Extract every line of the material below and reproduce each one word for word, in the same order.

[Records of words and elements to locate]
— Begin —

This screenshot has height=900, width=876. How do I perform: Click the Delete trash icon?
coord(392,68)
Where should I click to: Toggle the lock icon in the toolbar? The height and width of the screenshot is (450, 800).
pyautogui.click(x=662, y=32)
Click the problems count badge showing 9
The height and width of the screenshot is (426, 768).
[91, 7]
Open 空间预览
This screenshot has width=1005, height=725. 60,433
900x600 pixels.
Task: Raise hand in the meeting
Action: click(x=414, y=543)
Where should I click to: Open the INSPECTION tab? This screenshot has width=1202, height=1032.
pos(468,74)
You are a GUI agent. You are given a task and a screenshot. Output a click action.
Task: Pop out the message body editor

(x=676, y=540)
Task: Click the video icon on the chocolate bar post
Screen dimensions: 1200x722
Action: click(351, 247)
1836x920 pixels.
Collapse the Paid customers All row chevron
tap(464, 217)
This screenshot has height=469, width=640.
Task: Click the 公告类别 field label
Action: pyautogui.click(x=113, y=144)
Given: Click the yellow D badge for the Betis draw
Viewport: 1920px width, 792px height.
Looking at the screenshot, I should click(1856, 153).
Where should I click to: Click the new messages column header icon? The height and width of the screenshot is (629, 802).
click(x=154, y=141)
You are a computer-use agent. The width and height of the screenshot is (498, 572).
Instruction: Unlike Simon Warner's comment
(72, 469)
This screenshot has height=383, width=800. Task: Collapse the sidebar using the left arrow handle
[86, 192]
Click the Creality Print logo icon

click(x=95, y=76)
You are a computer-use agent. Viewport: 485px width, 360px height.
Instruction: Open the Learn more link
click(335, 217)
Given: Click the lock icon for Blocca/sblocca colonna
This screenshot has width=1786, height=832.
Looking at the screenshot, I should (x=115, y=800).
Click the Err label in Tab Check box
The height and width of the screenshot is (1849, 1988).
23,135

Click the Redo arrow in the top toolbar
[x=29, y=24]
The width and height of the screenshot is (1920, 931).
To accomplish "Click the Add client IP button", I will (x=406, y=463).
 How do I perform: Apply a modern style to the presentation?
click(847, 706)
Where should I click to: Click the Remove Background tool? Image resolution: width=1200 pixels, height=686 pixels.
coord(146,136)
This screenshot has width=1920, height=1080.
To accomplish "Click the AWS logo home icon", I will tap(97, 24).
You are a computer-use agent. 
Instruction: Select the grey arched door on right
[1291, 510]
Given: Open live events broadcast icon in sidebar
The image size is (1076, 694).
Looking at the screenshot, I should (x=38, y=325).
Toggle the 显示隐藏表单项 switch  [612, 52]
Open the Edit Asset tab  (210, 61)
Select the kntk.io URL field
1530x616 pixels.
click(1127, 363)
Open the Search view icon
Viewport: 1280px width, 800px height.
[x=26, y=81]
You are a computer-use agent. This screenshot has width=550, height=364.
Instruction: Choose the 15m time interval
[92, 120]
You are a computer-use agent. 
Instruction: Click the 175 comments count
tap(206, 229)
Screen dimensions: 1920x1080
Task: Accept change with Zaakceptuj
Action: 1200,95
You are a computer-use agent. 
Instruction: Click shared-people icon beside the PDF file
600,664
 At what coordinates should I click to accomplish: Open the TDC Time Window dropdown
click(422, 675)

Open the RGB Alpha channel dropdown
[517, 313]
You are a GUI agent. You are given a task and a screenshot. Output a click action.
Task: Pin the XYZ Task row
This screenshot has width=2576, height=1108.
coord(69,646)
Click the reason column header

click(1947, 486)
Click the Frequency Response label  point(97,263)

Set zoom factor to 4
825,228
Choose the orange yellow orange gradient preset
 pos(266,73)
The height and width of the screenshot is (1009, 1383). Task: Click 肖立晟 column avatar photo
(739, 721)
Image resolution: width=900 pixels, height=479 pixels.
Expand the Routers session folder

— End —

## Full response
This screenshot has height=900, width=876. How do I perform: Click the Delete trash icon?
coord(392,68)
Where should I click to: Toggle the lock icon in the toolbar? The height and width of the screenshot is (450, 800).
pyautogui.click(x=662, y=32)
Click the problems count badge showing 9
The height and width of the screenshot is (426, 768).
[91, 7]
Open 空间预览
This screenshot has width=1005, height=725. 60,433
900x600 pixels.
Task: Raise hand in the meeting
Action: click(x=414, y=543)
Where should I click to: Open the INSPECTION tab? This screenshot has width=1202, height=1032.
pos(468,74)
You are a GUI agent. You are given a task and a screenshot. Output a click action.
Task: Pop out the message body editor

(x=676, y=540)
Task: Click the video icon on the chocolate bar post
Screen dimensions: 1200x722
Action: click(351, 247)
1836x920 pixels.
Collapse the Paid customers All row chevron
tap(464, 217)
This screenshot has height=469, width=640.
Task: Click the 公告类别 field label
Action: pyautogui.click(x=113, y=144)
Given: Click the yellow D badge for the Betis draw
Viewport: 1920px width, 792px height.
Looking at the screenshot, I should click(1856, 153).
Where should I click to: Click the new messages column header icon? The height and width of the screenshot is (629, 802).
click(x=154, y=141)
You are a computer-use agent. The width and height of the screenshot is (498, 572).
Instruction: Unlike Simon Warner's comment
(72, 469)
This screenshot has height=383, width=800. Task: Collapse the sidebar using the left arrow handle
[86, 192]
Click the Creality Print logo icon

click(x=95, y=76)
You are a computer-use agent. Viewport: 485px width, 360px height.
Instruction: Open the Learn more link
click(335, 217)
Given: Click the lock icon for Blocca/sblocca colonna
This screenshot has width=1786, height=832.
Looking at the screenshot, I should (x=115, y=800).
Click the Err label in Tab Check box
The height and width of the screenshot is (1849, 1988).
23,135

Click the Redo arrow in the top toolbar
[x=29, y=24]
The width and height of the screenshot is (1920, 931).
To accomplish "Click the Add client IP button", I will (x=406, y=463).
 How do I perform: Apply a modern style to the presentation?
click(847, 706)
Where should I click to: Click the Remove Background tool? Image resolution: width=1200 pixels, height=686 pixels.
coord(146,136)
This screenshot has width=1920, height=1080.
To accomplish "Click the AWS logo home icon", I will tap(97, 24).
You are a computer-use agent. 
Instruction: Select the grey arched door on right
[1291, 510]
Given: Open live events broadcast icon in sidebar
The image size is (1076, 694).
Looking at the screenshot, I should (x=38, y=325).
Toggle the 显示隐藏表单项 switch  [612, 52]
Open the Edit Asset tab  (210, 61)
Select the kntk.io URL field
1530x616 pixels.
click(1127, 363)
Open the Search view icon
Viewport: 1280px width, 800px height.
[x=26, y=81]
You are a computer-use agent. This screenshot has width=550, height=364.
Instruction: Choose the 15m time interval
[92, 120]
You are a computer-use agent. 
Instruction: Click the 175 comments count
tap(206, 229)
Screen dimensions: 1920x1080
Task: Accept change with Zaakceptuj
Action: 1200,95
You are a computer-use agent. 
Instruction: Click shared-people icon beside the PDF file
600,664
 At what coordinates should I click to accomplish: Open the TDC Time Window dropdown
click(422, 675)

Open the RGB Alpha channel dropdown
[517, 313]
You are a GUI agent. You are given a task and a screenshot. Output a click action.
Task: Pin the XYZ Task row
This screenshot has width=2576, height=1108.
coord(69,646)
Click the reason column header

click(1947, 486)
Click the Frequency Response label  point(97,263)

Set zoom factor to 4
825,228
Choose the orange yellow orange gradient preset
 pos(266,73)
The height and width of the screenshot is (1009, 1383). Task: Click 肖立晟 column avatar photo
(739, 721)
Image resolution: width=900 pixels, height=479 pixels.
Expand the Routers session folder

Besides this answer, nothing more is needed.